▶ **Task requirements**:
Reproduce all of the entries below exactly, without images.

START Data provided

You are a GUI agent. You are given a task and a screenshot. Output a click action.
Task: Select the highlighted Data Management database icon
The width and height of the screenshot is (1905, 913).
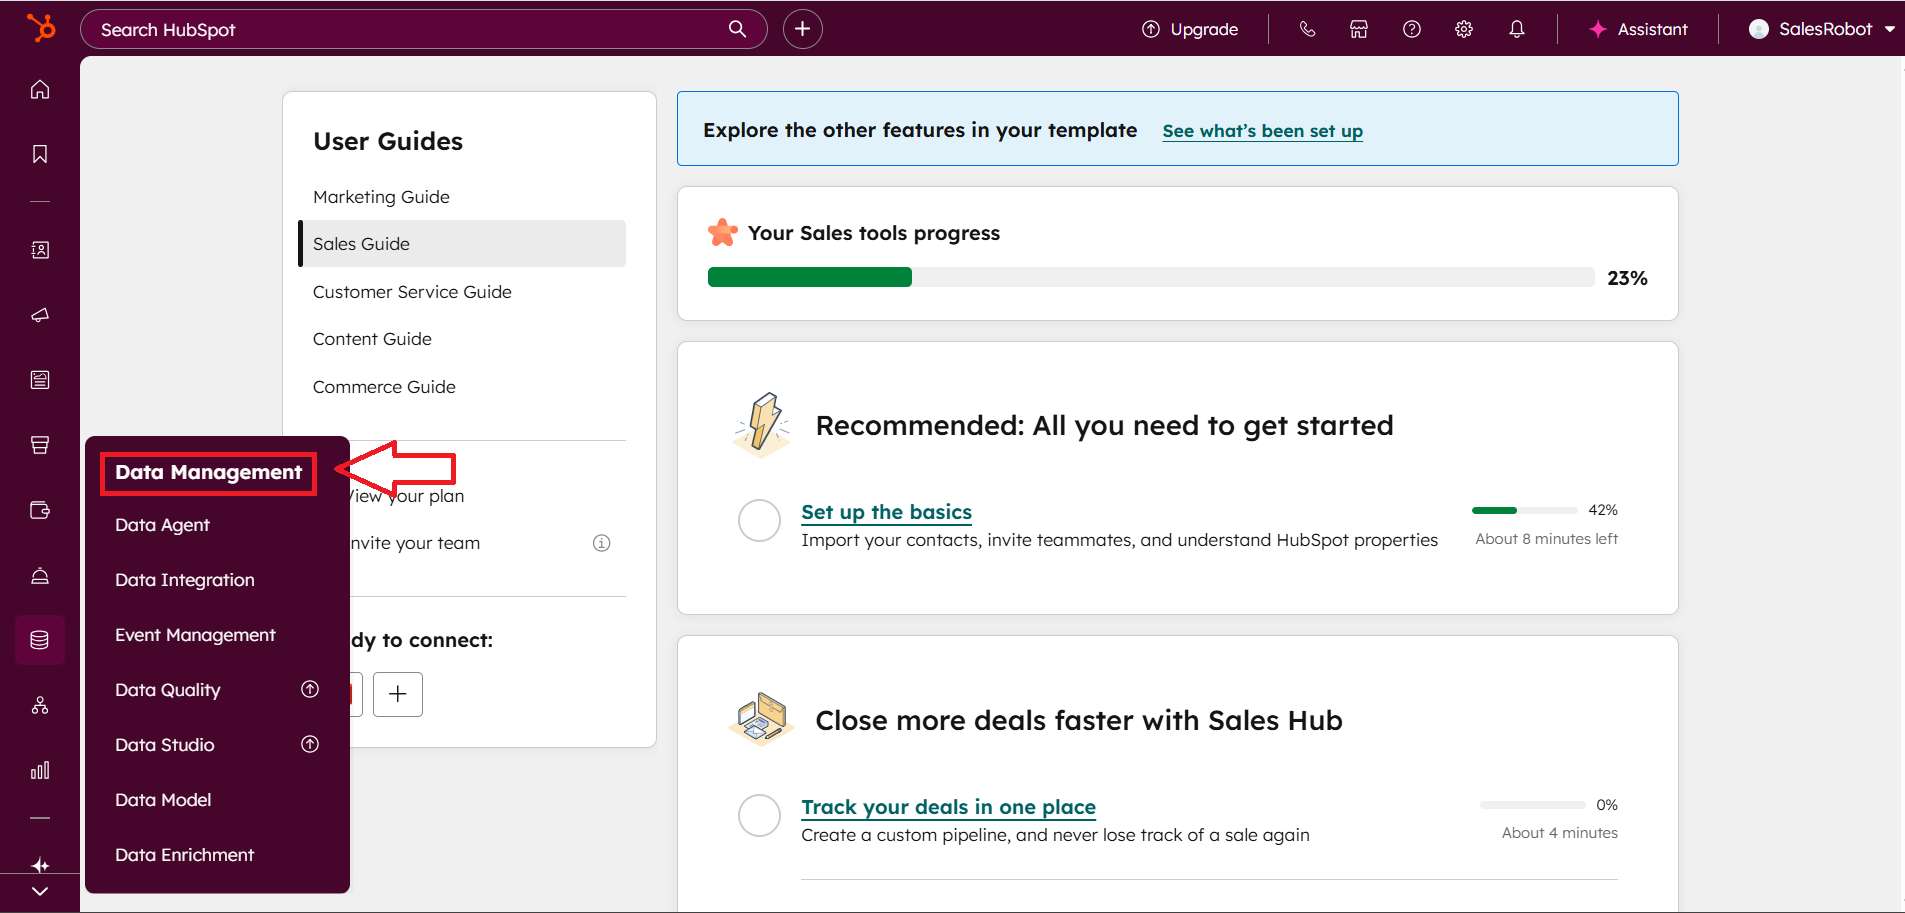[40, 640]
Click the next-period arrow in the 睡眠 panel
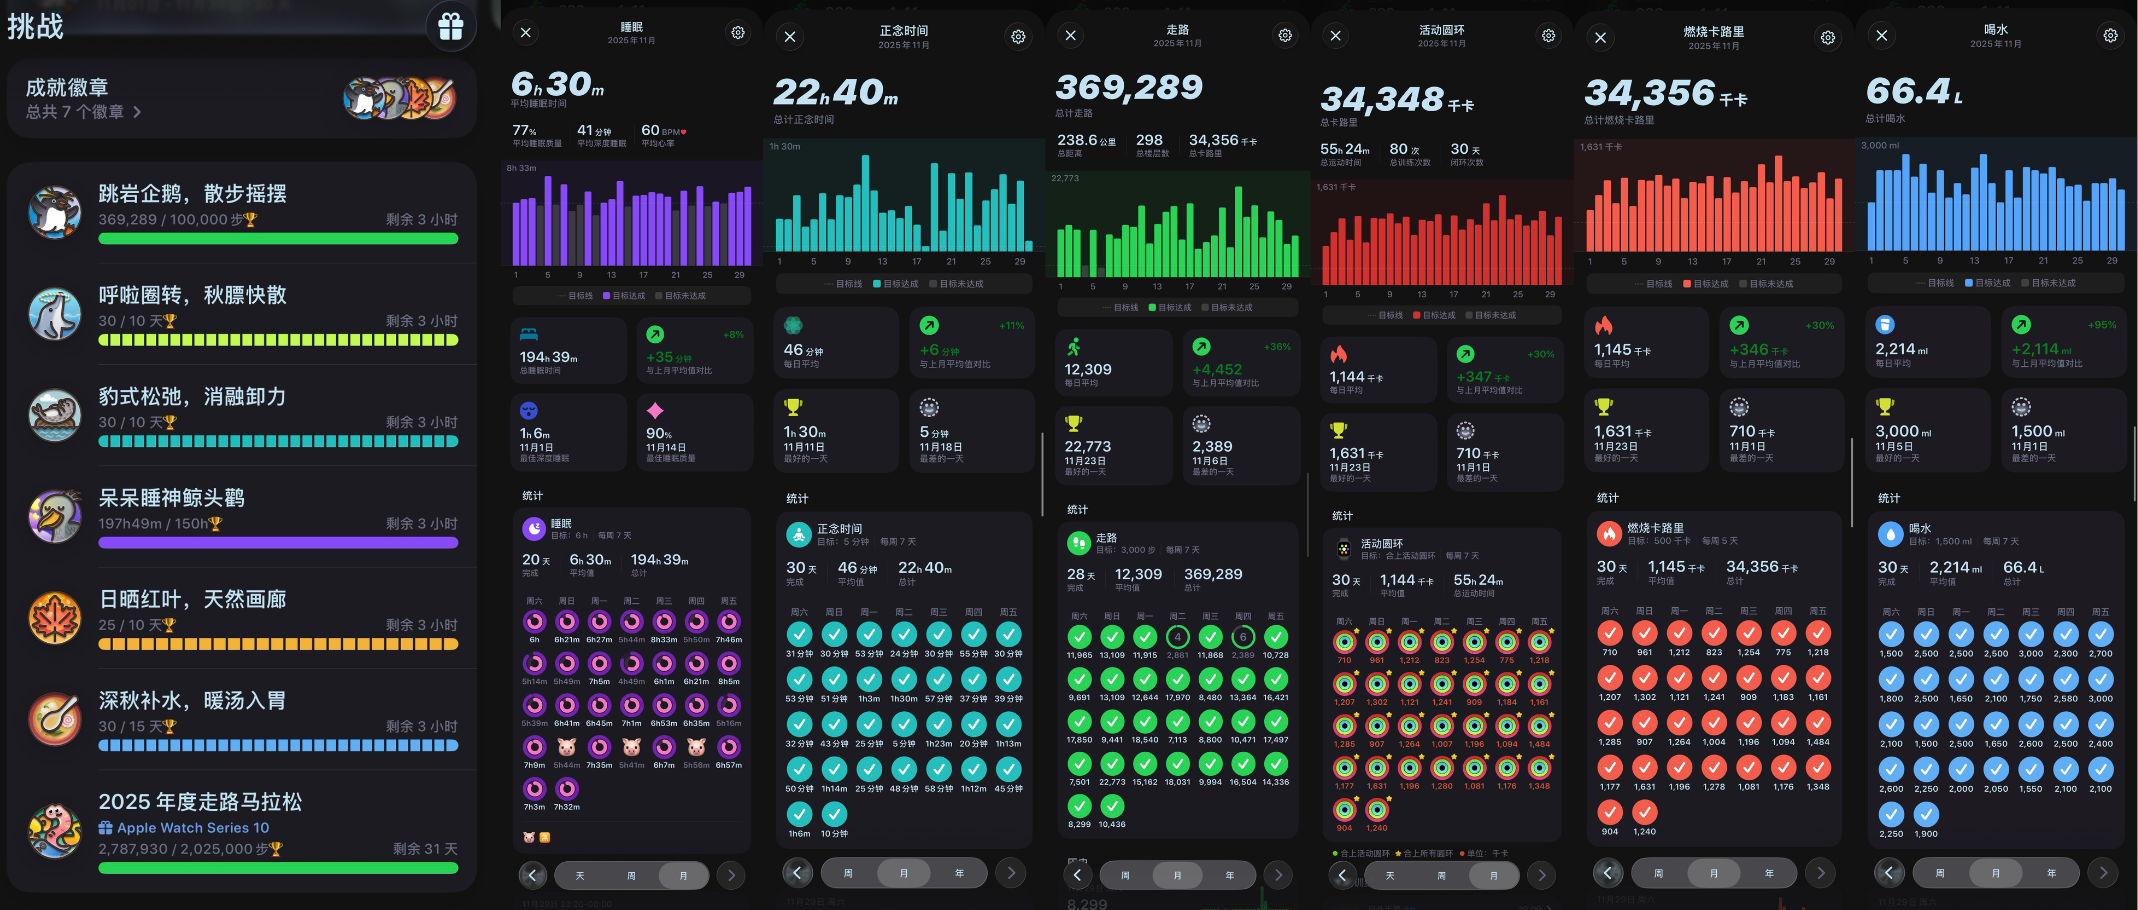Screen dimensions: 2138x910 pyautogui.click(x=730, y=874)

END Data provided

▶ **Solution for this task**:
You are a GUI agent. You are given a task and a screenshot. Output a click action.
Task: Select the highlighted Data Management database icon
The width and height of the screenshot is (1905, 913).
[40, 640]
Click the next-period arrow in the 睡眠 panel
Screen dimensions: 2138x910 pyautogui.click(x=730, y=874)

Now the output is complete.